▸ **How to complete this task**: For the data below, retype word for word the lines from the one containing "Instruction: Expand the pink plus next to RBS" through the one containing "Task: Open the help question mark icon"; drop the pictures.

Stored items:

§ §

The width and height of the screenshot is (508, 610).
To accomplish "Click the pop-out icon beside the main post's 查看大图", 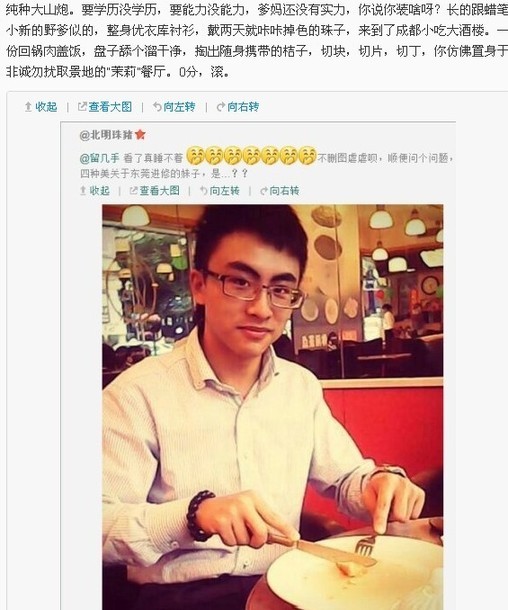I will [x=82, y=106].
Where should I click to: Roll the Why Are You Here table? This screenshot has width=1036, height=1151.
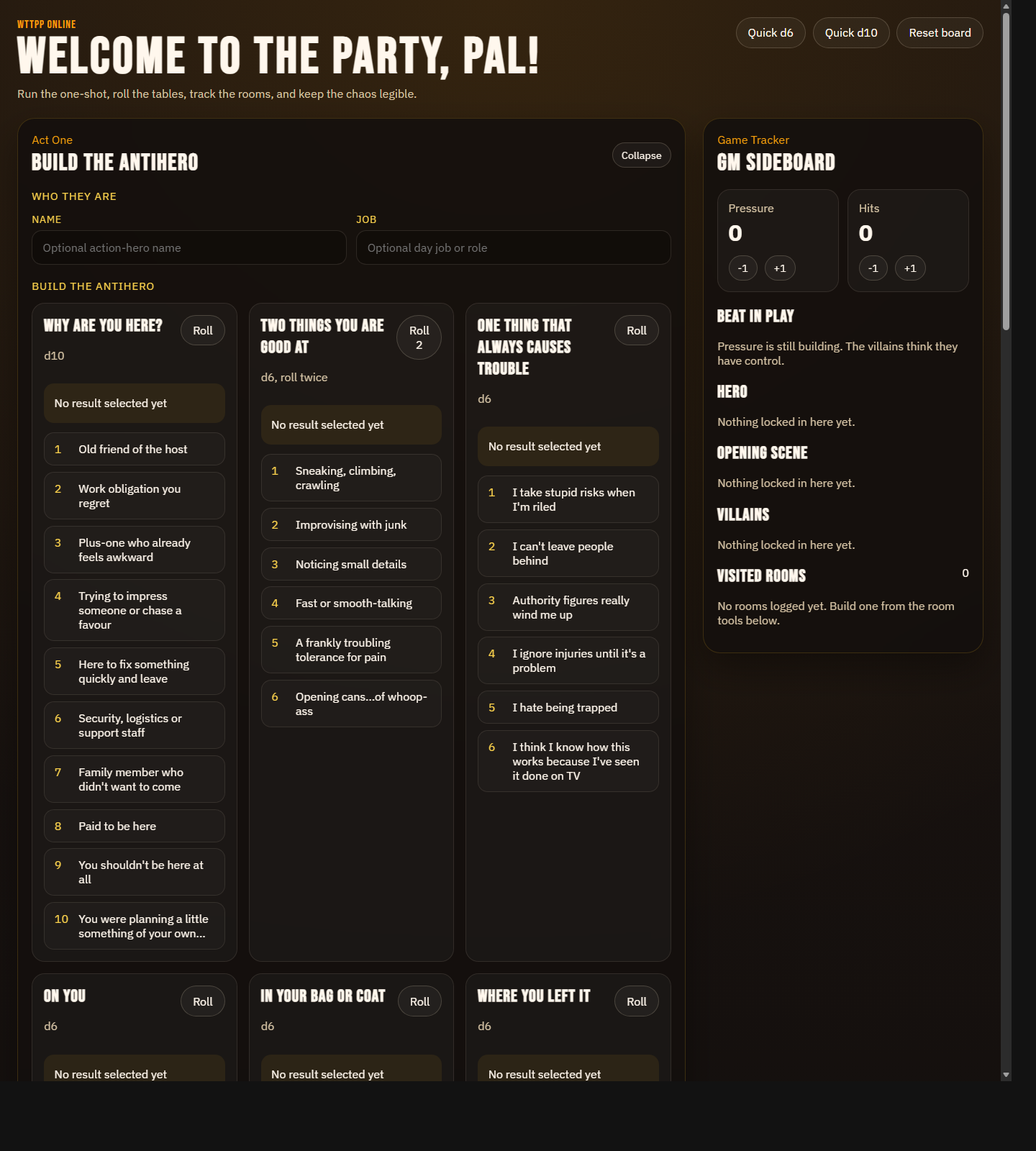point(202,329)
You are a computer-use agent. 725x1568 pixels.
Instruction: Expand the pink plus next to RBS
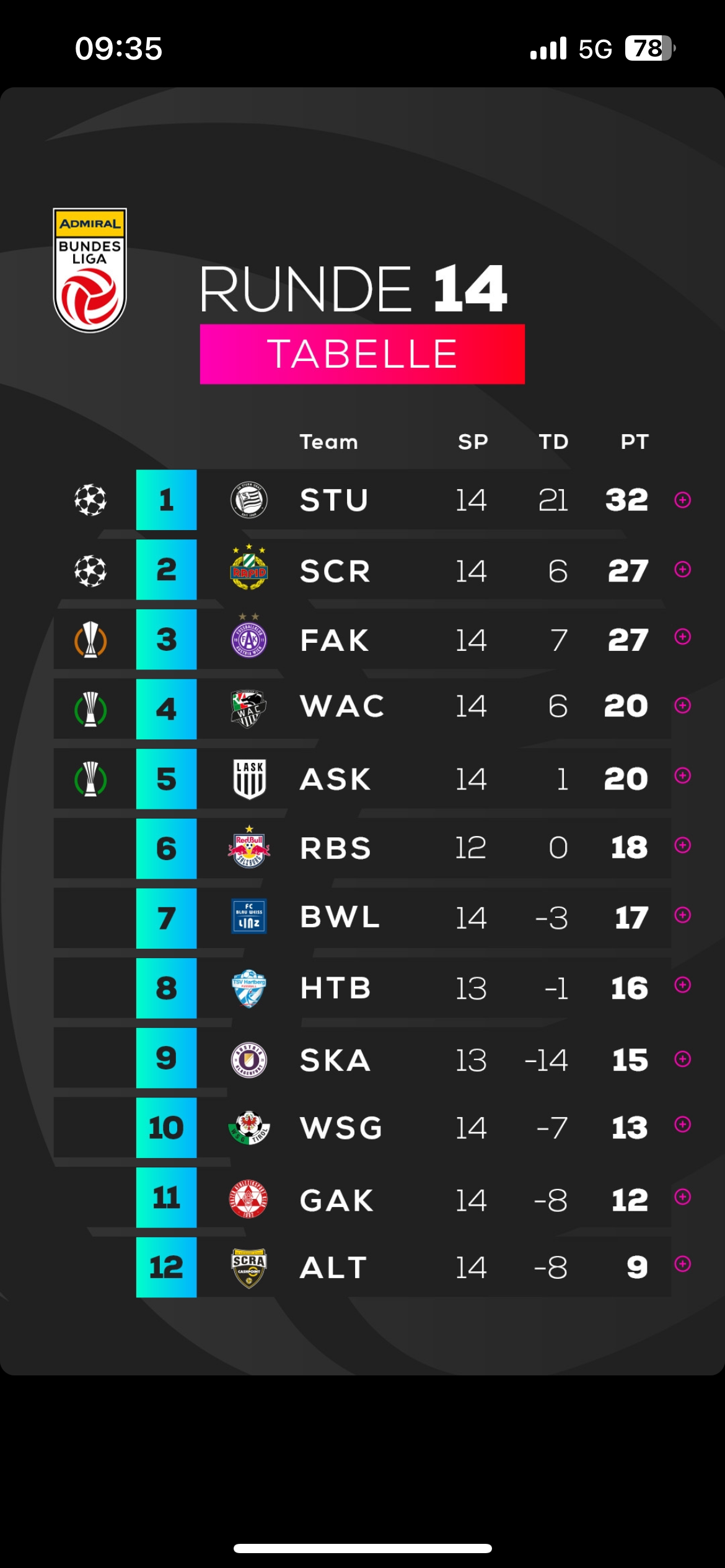682,845
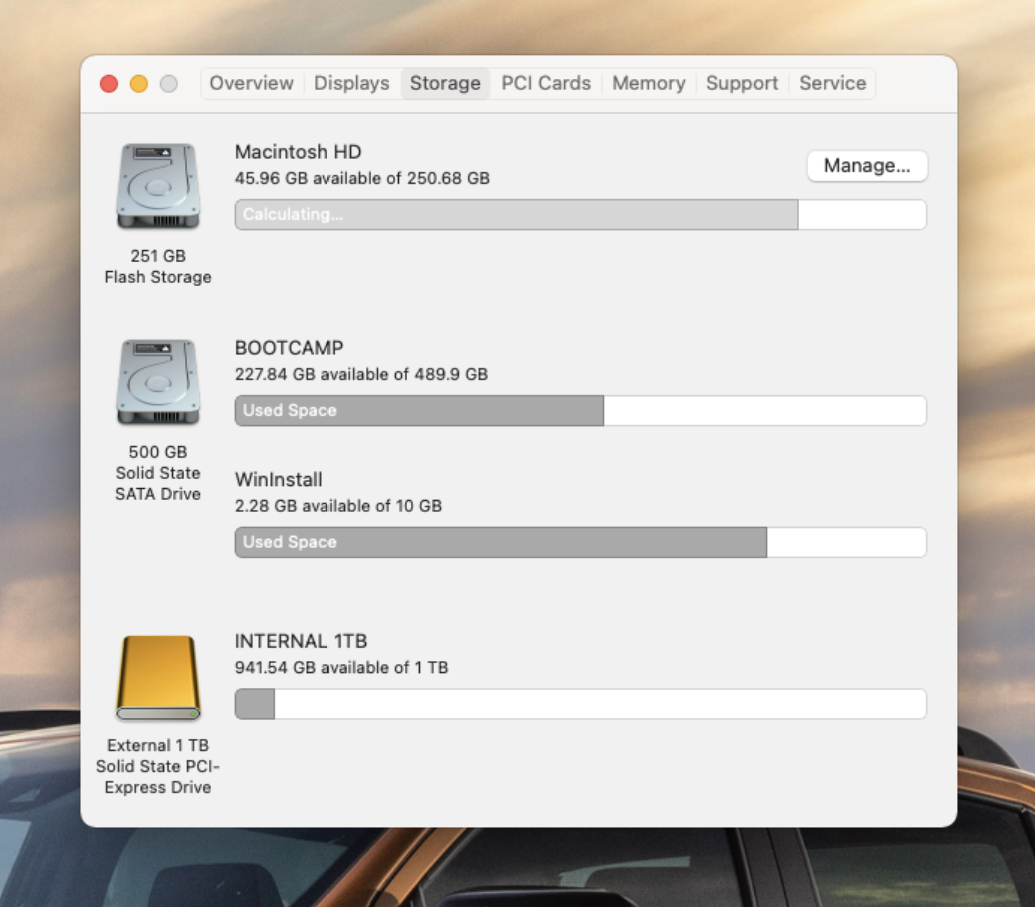This screenshot has width=1035, height=907.
Task: Click the Macintosh HD flash storage drive icon
Action: coord(158,186)
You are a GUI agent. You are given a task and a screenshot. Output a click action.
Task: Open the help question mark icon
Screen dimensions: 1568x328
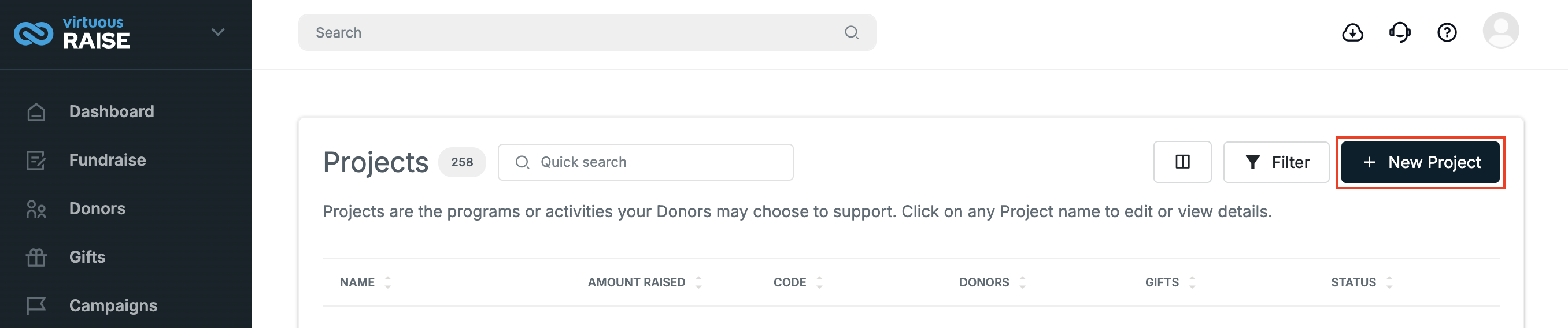[1446, 32]
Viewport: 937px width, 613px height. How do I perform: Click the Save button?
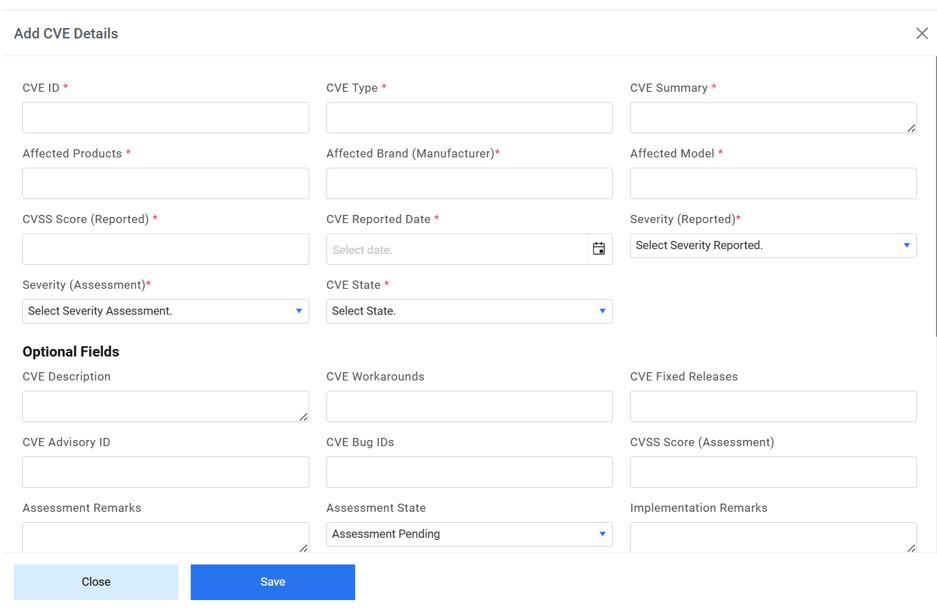[272, 582]

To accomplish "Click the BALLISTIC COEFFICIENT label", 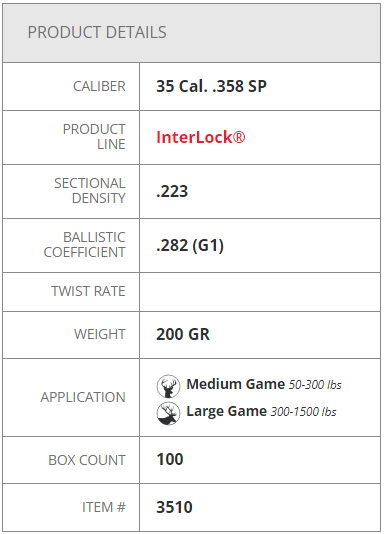I will pyautogui.click(x=84, y=245).
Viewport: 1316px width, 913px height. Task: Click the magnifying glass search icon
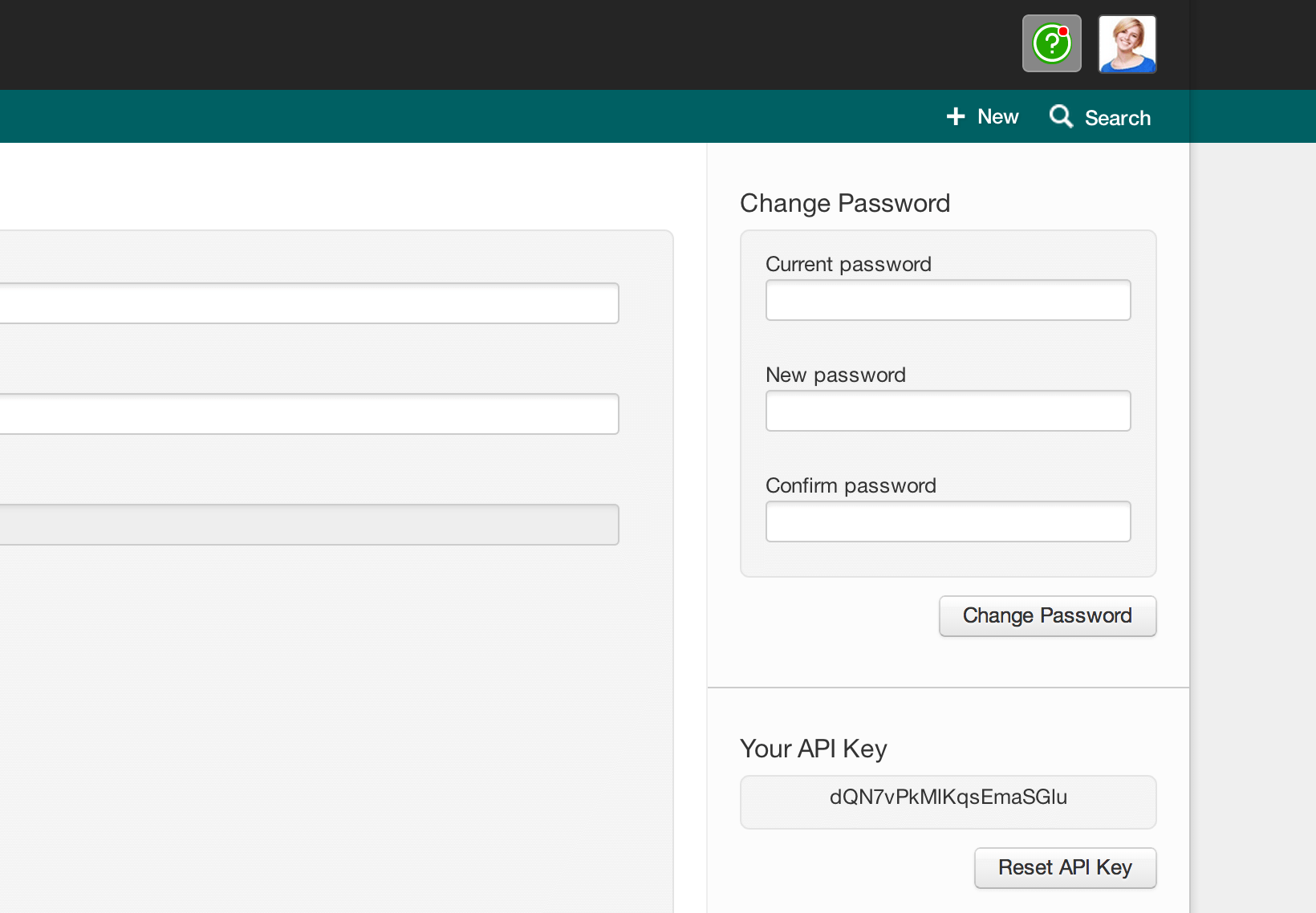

§ §

▸ **Task solution**:
Instruction: Expand the pink plus next to RBS
682,845
This screenshot has width=1035, height=907.
Task: Click the Macintosh HD flash storage drive icon
Action: coord(158,186)
You are a GUI agent. You are given a task and a screenshot. Output a click action.
Task: Open the help question mark icon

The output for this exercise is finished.